Results of Brainstorming and other suggestions from previous courses :)

 Tiling patterns - tesselation 3d tiling MC Escher perspective Curves: conics, etc. optical illusions knots fractals Origami Kaleidescope Symmetry The coloring problem Patterns in dance and other performance arts Flatland sequel (4d) Maps Juggling structural Rigidity dimension Polyhedra bridgemaking (architecture) Models (3d puzzles) paper mache or clay mobiles sculpture A play - movie build three dimensional shapes power point performance website

Problem Set 1

DEFINITIONS: A figure C is called convex if for any two points in the figure, the line segment determined by those two points is also contained in the figure.
That is, if A is a point of C and B is a point of C then the line segment AB is a subset of C.
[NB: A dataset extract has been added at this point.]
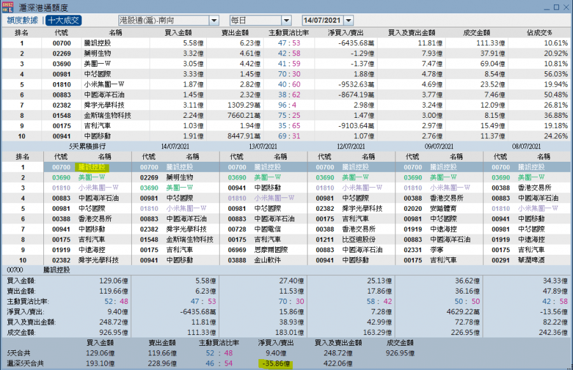Close the 滬深港通額度 window
This screenshot has width=573, height=370.
pyautogui.click(x=566, y=7)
If F and G are figures then F int G  is { X : X in F and X  in G }.
F int G is called the intersection of F and G.
If A is a family of figures (possibly infinite), then  int A = { X : for every figure F in the family A, X  is in F }.
int A is called the intersection of the family A.
-----------------------------------------------------------------

1. Prove: If F and G are convex figures , then F int G is a convex figure.

2. Give a counterexample for the converse of problem 1.
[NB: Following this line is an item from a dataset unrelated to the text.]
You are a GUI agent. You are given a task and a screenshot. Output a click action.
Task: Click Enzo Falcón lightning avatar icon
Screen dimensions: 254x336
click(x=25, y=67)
3. Prove: If A is a family of convex figures, then int A is a convex figure.

4. Prove: The line segment RS is convex. [ Refer to M & I pg.2.]

Problem Set 2

1. Suppose n is a natural number. Given P0 and P1 , prove by induction that you can construct with straight edge and compass (SEC) a point P sqrt(n)   which will correspond to the number  sqrt(n) on a Euclidean line.

2. Suppose we are given P0, P1, and P a where P a corresponds to the real number a>0. Give a construction with SEC of a point Psqrt(a) which will correspond to the number  sqrt(a) on a Euclidean line.
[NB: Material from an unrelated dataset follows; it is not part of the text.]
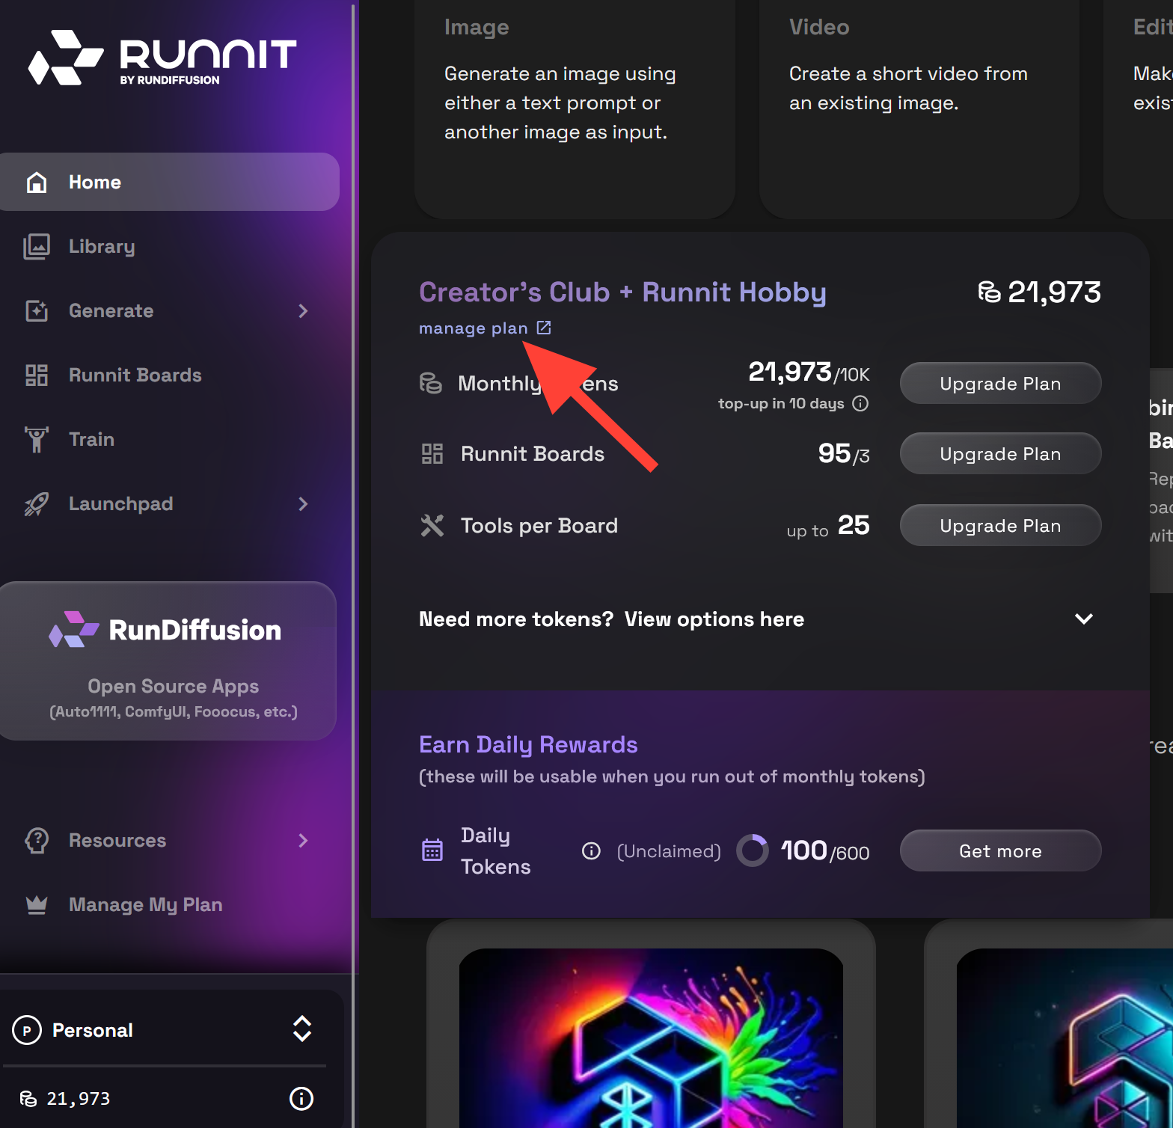The image size is (1173, 1128).
Task: Click the unclaimed daily tokens progress ring
Action: tap(752, 850)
3. Given points P0, P1, Px, and Py on a Euclidean line corresponding to the real numbers x>0 and y>0, give constructions with SEC for the following points.

 a) P x + y b) P x - y c) P x *y d) P 1/x
4. Construct with SEC on a Euclidean line:   sqrt(5)/sqrt(3)  + sqrt(sqrt(6)) .

5. Suppose that d(A,B) = d(A',B') and that l is the perpendicular bisector of the line segment  AA'. Let B'' be the reflection of B across l, i.e., B''= Tl(B). Prove that if  B' is not equal to B''  then A' lies on the perpendicular bisector of the line segment.

Problem Set 3

1.  Prove: Two of the medians of an isosceles triangle are congruent.

2.  Prove: If two of the medians of a triangle are congruent then the triangle is isosceles.

3.  Prove: The angle bisectors of congruent angles of an isosceles triangle are congruent.

4.  Prove:  If two of the angle bisectors of a triangle are congruent then the triangle is isosceles.

Problem Set  4

1. Use an affine line with P0 , P1 , and Pinf given. Show a construction for P1/2 and P2/3.

2. Use an affine line with P0 , P1 , and Pinf   given. Suppose x > 1.
Show a construction for  Px2 and Px3 when Px is known.

Problem Set  5

1. D is a circle with center N tangent to a line l at the point O and C is a circle that passes through the N and is tangent to l at O as well.
Suppose P is on l and PN intersect C = {Q}; Q' is on C so that Q'Q is parallel to ON; and {P'} = NQ'  intersect l.

Prove: a) P and Q are inverses with respect to the circle D.
b) P' and Q' are inverses with respect to the circle D.
c) P and P' are inverses with respect to the circle with center at O and radius ON.

2. Suppose C is a circle with center O and D is a circle with O  an element of D.
Let I be the inversion transformation with respect to C.

Prove: There is a line l, where I(P) is an element of  l for all P  that are elements of  D -{O}.